Make Sure Everyone Has Clear Expectations
It is important that each rider in the group understands what lies on the trail ahead. Before the trail ride every person should know approximately how long the ride is and the difficulty of the terrain. By having every rider fully prepared it is less likely that any issues will occur during the trail ride, such as an inexperienced horse or rider unable to navigate tough terrain.
Do Not Ride Above the Level of the Least Experienced Horse/ Rider
Safety while riding is the number one priority. With that in mind, do not ride above the level of the least experienced horse or rider in the group. Be sure to communicate upcoming hazards and obstacles. Be patient with an inexperienced horse or rider if they get stuck on an obstacle, such as a creek crossing, and do not leave them behind as it may result in injury to both.

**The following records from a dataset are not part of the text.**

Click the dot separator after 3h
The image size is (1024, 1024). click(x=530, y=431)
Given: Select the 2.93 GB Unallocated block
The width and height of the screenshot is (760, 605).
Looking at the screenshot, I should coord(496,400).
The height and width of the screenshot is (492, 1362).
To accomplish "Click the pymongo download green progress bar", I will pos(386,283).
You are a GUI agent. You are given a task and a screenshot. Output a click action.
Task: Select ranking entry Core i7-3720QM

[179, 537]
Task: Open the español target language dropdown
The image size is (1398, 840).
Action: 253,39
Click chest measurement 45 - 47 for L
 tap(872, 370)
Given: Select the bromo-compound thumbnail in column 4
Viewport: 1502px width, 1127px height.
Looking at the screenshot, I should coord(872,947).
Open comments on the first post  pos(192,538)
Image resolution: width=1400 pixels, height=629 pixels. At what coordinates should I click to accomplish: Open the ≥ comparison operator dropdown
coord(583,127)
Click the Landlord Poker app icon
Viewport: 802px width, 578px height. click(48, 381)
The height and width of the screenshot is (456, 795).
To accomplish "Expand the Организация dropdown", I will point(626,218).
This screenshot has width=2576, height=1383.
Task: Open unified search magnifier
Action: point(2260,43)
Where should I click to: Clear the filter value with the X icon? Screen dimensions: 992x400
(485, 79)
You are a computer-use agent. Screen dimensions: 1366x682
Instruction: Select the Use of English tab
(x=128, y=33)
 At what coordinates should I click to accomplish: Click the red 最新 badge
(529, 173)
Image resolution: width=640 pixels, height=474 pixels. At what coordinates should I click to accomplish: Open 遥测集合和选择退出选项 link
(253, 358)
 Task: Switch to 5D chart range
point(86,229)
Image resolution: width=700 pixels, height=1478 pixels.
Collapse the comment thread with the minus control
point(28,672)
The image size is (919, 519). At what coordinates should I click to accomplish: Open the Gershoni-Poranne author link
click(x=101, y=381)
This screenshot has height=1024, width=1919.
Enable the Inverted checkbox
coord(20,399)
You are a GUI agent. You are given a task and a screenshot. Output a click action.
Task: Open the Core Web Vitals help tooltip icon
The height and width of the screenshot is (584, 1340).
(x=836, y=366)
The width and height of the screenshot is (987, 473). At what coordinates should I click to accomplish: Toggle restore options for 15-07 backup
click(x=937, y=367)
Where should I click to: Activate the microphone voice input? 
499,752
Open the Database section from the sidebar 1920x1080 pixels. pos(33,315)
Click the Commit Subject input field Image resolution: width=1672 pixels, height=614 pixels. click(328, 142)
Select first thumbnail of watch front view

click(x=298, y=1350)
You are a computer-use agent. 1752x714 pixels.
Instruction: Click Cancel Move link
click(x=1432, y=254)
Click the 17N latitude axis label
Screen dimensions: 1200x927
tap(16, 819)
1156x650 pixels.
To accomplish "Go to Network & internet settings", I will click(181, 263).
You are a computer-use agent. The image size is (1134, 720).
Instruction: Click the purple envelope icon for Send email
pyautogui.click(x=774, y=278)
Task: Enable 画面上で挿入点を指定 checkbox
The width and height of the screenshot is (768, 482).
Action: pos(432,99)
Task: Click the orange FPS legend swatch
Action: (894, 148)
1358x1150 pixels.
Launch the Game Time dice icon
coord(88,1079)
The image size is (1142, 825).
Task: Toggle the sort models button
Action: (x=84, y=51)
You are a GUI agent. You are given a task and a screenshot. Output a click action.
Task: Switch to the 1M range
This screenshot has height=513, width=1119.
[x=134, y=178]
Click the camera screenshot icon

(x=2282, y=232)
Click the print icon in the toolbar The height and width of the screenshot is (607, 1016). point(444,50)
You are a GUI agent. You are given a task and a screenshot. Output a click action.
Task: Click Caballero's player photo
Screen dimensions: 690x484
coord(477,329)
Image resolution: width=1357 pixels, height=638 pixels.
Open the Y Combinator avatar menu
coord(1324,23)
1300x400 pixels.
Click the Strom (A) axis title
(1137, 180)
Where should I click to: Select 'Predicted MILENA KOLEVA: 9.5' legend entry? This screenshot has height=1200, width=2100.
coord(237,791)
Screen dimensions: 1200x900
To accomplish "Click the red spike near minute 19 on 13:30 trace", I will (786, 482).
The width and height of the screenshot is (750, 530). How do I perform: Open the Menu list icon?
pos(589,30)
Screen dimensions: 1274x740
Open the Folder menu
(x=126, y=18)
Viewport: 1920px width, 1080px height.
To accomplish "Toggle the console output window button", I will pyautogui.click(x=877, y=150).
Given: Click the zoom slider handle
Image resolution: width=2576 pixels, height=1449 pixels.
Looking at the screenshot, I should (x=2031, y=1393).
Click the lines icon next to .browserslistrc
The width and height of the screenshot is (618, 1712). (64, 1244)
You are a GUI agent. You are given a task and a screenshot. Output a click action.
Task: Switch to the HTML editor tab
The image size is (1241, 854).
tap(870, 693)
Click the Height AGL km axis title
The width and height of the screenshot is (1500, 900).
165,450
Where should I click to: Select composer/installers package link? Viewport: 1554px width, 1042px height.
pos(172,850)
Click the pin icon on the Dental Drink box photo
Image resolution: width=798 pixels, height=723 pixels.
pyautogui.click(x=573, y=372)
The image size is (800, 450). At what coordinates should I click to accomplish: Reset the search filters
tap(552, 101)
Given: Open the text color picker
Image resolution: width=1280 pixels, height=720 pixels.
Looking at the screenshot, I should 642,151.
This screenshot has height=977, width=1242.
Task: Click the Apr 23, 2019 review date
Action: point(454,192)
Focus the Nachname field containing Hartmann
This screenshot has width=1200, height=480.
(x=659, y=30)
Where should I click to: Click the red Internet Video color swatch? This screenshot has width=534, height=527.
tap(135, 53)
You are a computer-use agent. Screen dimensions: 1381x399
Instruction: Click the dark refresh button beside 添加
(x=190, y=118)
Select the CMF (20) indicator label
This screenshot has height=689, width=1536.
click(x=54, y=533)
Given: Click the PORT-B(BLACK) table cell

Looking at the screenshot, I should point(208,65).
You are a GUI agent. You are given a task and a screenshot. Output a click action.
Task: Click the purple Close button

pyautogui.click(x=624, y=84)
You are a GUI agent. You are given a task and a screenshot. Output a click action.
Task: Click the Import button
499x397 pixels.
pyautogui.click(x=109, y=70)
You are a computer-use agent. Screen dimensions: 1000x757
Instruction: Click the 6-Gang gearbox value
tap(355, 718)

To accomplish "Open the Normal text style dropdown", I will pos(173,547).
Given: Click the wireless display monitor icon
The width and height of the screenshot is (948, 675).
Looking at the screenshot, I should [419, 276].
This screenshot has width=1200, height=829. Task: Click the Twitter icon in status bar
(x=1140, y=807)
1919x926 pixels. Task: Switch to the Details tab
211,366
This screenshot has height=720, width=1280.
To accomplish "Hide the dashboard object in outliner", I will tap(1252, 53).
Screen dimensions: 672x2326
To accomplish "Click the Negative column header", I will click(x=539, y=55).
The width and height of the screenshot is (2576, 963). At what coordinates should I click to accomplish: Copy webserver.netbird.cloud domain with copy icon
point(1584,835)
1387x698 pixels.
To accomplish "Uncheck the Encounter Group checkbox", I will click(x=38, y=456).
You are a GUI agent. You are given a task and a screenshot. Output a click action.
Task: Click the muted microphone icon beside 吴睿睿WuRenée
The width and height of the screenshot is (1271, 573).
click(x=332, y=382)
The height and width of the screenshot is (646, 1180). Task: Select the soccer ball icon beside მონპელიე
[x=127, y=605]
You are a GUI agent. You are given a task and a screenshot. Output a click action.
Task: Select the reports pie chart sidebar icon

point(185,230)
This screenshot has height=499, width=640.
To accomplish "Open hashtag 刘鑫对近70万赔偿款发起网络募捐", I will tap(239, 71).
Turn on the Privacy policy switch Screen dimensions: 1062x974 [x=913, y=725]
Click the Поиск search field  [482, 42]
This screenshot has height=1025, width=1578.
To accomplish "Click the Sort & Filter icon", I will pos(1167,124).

Ask Before Trotting Or Cantering
Speeding up can be fun for everyone involved but be sure to ask before proceeding. Being herd animals, horses can get wound up if one of their own starts to speed up and they may panic if they feel like they are being left behind. It is important to be sure everyone is comfortable and has control of their horse to prevent over-excitement or a possible accident.
If your horse like to lead, occasionally move him to the middle or the back of the pack and encourage the same of your fellow riders. By doing this, it teaches each horse to become comfortable in any position of the group which makes for quieter, more relaxed trails rides.
Teach Your Horse Manners
When riding in a group it is especially important to have a well-mannered horse. If your horse is aggressive, defensive of their backside or reactive to basic trail obstacles it may be time to find a trainer who can help you resolve these issues. If you have a trail riding buddy who seems to be having a tough time with their horse, encourage them to find a trainer as well. A well-mannered horse makes for a safe riding buddy.
These straightforward tips will help ensure safe trail rides between you and your trail riding buddies! Always remember, consideration for your fellow riding buddies is key and clear communication between the entire group will make for the safest trail ride. Now get out there and see the world!